The old double-decker cantilever structure was closed in September and replaced by the new self-anchored suspension span. Since June, when the contractor prioritized completing the new eastern span, demolition has fallen six months behind.
In order to dismantle the cantilever section by spring 2016 as originally planned, the Toll Bridge Program Oversight Committee authorized millions in spending on additional crews and equipment to remove both sides of the cantilever simultaneously, instead of doing the western half first followed by the eastern half.
A major step toward dismantling the old span will happen within a week when crews cut through the steel at the middle of the cantilever section, officials announced Monday morning.
Getting back on schedule is critical, Bay Bridge spokesman Andrew Gordon said.
“Slippage of schedule has potential for a domino effect,” he said, “Especially with moving other contracts back and into environmentally sensitive periods, which would then lead to a further domino effect and delay those more.”

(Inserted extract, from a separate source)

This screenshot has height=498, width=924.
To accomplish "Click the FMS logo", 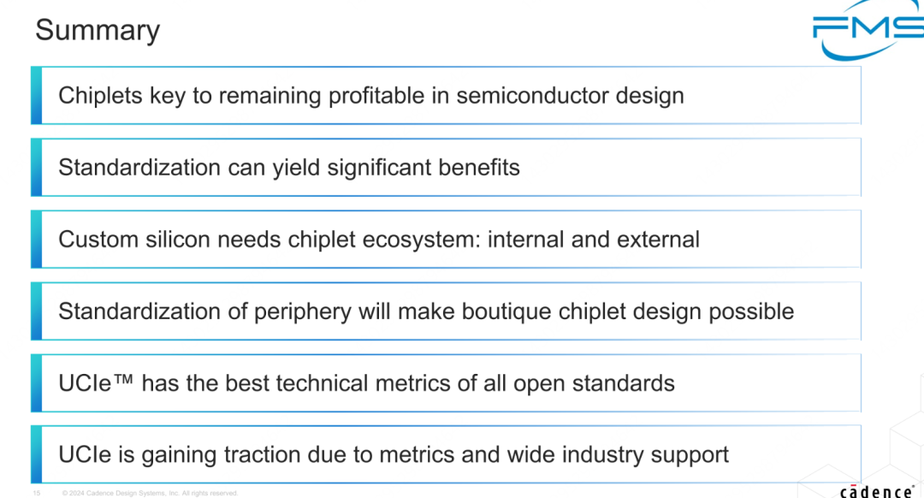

Despite the $12.67 million increase, the demolition is expected to stay within $300 million and not boost the overall $6.4 billion budget. Costs escalate with delays, said Brian Maroney, Caltrans’ chief bridge design engineer, so the contract increase is “a really clever trick … almost like a freebie.”
The demolition work on the old span, including holes on the cantilever, was clearly visible from a boat during a media tour of the construction site Monday. Already, 1,400 feet of upper deck and 600 feet of lower deck have been removed.
The removal of the steel structure includes work to keep the bridge from collapsing. Crews with California Engineering Contractors and Silverado Contractors have had to neutralize the stresses and pull the suspended span on each end outward to prevent it from falling inward. Hydraulic jacks have been installed to restrain the suspension span and keep force at the midpoint at a minimum. Skilled crew members will torch through the steel, Maroney said.
“You cut this side first, then that side, then this side. You don’t just cut through,” he said. “The last member will be an eyebar. That will be about a 10-minute cut.”
Even when the crews start cutting apart the old span, it won’t be visible to the public for roughly another month when entire panels come down.
“This is the big deal,” said Caltrans senior resident engineer Bill Howe. “This is the biggest part of the demolition because the bridge is now coming apart and it is the point where the two cantilever ends are now free.”
Removing the old cantilever section is just one part of dismantling g the old span. There are two other sections of the bridge, and the contract for the removal of those pieces is expected to go out to bid in July.
There are also underwater foundations — a bid for the removal of those is expected to be advertised in late 2014 — that may be imploded with explosives.
“I believe it actually goes faster, saves money,” Maroney said. “We’re not done doing that evaluation but it appears it may be the least environmentally impacting alternative because we get in and get out quickly.”